What is being asked: Check each line of the records below for the word "This" and copy those where it appears.

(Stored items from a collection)
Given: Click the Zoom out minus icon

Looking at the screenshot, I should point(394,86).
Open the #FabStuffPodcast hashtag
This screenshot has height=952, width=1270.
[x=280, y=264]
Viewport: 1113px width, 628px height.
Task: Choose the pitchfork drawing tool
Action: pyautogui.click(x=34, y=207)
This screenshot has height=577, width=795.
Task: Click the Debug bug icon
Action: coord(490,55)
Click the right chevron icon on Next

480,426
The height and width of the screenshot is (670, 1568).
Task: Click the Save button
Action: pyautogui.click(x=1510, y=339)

Response area:
This screenshot has height=952, width=1270.
This screenshot has height=577, width=795.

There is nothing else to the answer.